Ipecac is efficacious as an emetic: 85% of those who use it vomit after one dose, 95% after two doses [1,2]. Research has long ago shown that an accumulated dose of only 1.25 grams can result in myopathy and cardiomyopathy [2]. Thus, it comes as no surprise that, with repeated intake, Ipecac is absorbed sufficiently to cause severe complications and even death [1-3].  However, after Ipecac use stops, the muscular and cardiac injury it can cause may be reversible [4]. Thus, withdrawing the OTC status of Ipecac may not only prevent injury and death, but may also allow for recovery from the damage sustained by its inappropriate and prolonged use.

The single medical indication for the use of Ipecac was for the early treatment of poisoning. This practice is now considered obsolete [5,6,9].  In fact, the effectiveness and safety of Ipecac have been repeatedly questioned [5,6]. It is no longer used in Europe, and, as of ten years ago, its use was no longer recommended by leading organizations, such as the American Academy of Clinical Toxicology and the European Association of Poison Centers [5]. In 2003, the American Academy of Pediatrics no longer recommended its use for poisonings occurring in the home [6].  These official statements about its lack of usefulness in the management of poisoned patients, coupled with the morbidity and mortality associated with its abuse, led the FDA Center for Drug Evaluation and Research to hold hearings on Ipecac. Following these hearings, the FDA panel of experts recommended that the OTC status of Ipecac be withdrawn [11]. However, the FDA has not yet followed through on this recommendation and has not produced a final ruling.

Ipecac has outlived its clinical-toxicological indications [5,6,9]. It has remained a substance of abuse for individuals with eating disorders [7,8], and it is associated with serious morbidity and mortality [2,3]. However, the bodily harm it causes can often be reversed upon ceasing its use [4]. For all of the above reasons, the Academy for Eating Disorders strongly urges the United States Food and Drug Administration to withdraw the OTC status of Ipecac.

References

  1. Steffen KJ, Mitchell JE, Roerig JL, Lancaster KL. The eating disorders cabinet revisited: a clinicians guide to Ipecac and laxatives. Int J Eat Disord 2007;40;360-368.
  2. Silber TJ. Ipecac syrup abuse, morbidity and mortality: isn’t it time to repeal its over the counter status? J Adol Health 2005;37;256-260.
  3. Lee L. ODS Postmarketing Survey (PID No D030159 ) Ipecac Executive Summary Center for Drug Evaluation and Research, FDA, May 6th, 2003.
  4. Ho PC, Dweik R, Cohen MC. Rapidly reversible cardiomyopathy associated with chronic ipecac ingestion. Clin Cardio 1998;21;780-783.
  5. Krenzelock EP, Mc Guigan M, Lheur P. Position statement: Ipecac syrup.
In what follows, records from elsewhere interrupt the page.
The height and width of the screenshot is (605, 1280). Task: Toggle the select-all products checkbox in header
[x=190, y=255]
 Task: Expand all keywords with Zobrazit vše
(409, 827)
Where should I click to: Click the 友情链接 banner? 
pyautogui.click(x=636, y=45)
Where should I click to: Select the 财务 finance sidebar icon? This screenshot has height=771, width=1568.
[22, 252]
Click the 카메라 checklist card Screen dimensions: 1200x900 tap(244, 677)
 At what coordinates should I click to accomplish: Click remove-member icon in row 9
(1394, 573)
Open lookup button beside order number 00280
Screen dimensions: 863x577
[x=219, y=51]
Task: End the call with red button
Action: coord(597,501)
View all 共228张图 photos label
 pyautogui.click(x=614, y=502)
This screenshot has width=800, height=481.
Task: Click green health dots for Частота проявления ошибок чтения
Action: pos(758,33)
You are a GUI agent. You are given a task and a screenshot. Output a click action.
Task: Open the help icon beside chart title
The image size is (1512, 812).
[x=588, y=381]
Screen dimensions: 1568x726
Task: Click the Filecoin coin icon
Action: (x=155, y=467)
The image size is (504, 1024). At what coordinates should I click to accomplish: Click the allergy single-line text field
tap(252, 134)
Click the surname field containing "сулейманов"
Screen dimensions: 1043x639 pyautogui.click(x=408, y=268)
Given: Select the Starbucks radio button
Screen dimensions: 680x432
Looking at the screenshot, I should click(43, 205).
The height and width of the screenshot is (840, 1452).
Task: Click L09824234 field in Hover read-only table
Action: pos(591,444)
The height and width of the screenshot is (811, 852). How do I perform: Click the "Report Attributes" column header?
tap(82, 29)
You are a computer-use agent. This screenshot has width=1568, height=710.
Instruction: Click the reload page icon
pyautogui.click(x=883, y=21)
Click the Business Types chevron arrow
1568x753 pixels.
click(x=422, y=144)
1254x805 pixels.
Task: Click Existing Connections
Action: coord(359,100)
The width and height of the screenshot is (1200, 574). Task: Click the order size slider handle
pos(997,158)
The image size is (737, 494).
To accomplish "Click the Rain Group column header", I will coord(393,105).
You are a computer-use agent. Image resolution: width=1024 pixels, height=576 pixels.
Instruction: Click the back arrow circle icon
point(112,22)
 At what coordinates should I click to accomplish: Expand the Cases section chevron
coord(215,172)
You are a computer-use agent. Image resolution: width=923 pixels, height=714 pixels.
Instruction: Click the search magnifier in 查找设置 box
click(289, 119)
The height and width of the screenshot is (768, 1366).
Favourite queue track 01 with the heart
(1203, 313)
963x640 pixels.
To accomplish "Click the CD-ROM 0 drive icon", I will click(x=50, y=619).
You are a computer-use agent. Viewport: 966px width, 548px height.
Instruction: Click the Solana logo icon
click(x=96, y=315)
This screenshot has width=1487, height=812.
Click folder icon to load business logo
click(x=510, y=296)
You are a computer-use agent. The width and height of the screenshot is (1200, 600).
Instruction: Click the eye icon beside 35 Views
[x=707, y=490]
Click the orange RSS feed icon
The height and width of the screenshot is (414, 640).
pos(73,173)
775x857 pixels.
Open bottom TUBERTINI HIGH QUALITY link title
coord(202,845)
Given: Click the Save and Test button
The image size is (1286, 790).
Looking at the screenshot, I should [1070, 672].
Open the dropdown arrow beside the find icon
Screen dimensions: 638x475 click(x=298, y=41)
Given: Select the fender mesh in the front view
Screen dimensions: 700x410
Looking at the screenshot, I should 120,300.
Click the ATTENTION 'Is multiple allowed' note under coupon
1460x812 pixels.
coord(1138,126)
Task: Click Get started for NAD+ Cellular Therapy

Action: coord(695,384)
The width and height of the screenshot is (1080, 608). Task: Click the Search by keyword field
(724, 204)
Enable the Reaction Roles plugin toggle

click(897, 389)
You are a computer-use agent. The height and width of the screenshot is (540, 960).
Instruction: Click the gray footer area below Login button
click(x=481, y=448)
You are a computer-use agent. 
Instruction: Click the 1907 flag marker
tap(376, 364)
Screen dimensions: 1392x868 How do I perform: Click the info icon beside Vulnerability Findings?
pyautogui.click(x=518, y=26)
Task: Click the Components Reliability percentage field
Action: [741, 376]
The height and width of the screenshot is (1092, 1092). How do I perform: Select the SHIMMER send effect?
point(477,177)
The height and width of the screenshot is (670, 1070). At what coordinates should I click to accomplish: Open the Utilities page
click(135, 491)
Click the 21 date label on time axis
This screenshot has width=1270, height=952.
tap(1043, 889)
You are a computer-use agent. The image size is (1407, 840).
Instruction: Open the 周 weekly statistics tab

American Academy of Clinical Toxicology, European Association of Poison centers and clinical toxicologists. J Toxicol Clin Toxicol 1997;35:699-709.
  6. American Academy of Pediatrics. Poison treatment in the home. Pediatrics 2003;112:1182-5.
  7. Greenfeld D, Mickley D, Quinlon DM, Roloff P. Ipecac abuse in a sample of eating disordered outpatients. Int J Eat Disord 1993;13:411-414.
  8. Fischer M,Schneider M, Burns J, et al. Differences between adolescents and young adults at presentation to an eating disorders program. J Adol Health 2001;28;222-227.
  9. Meckatie EP FDA Panel: Ipecac OTC status should be revoked. Pediatric News, July 2003, p.30.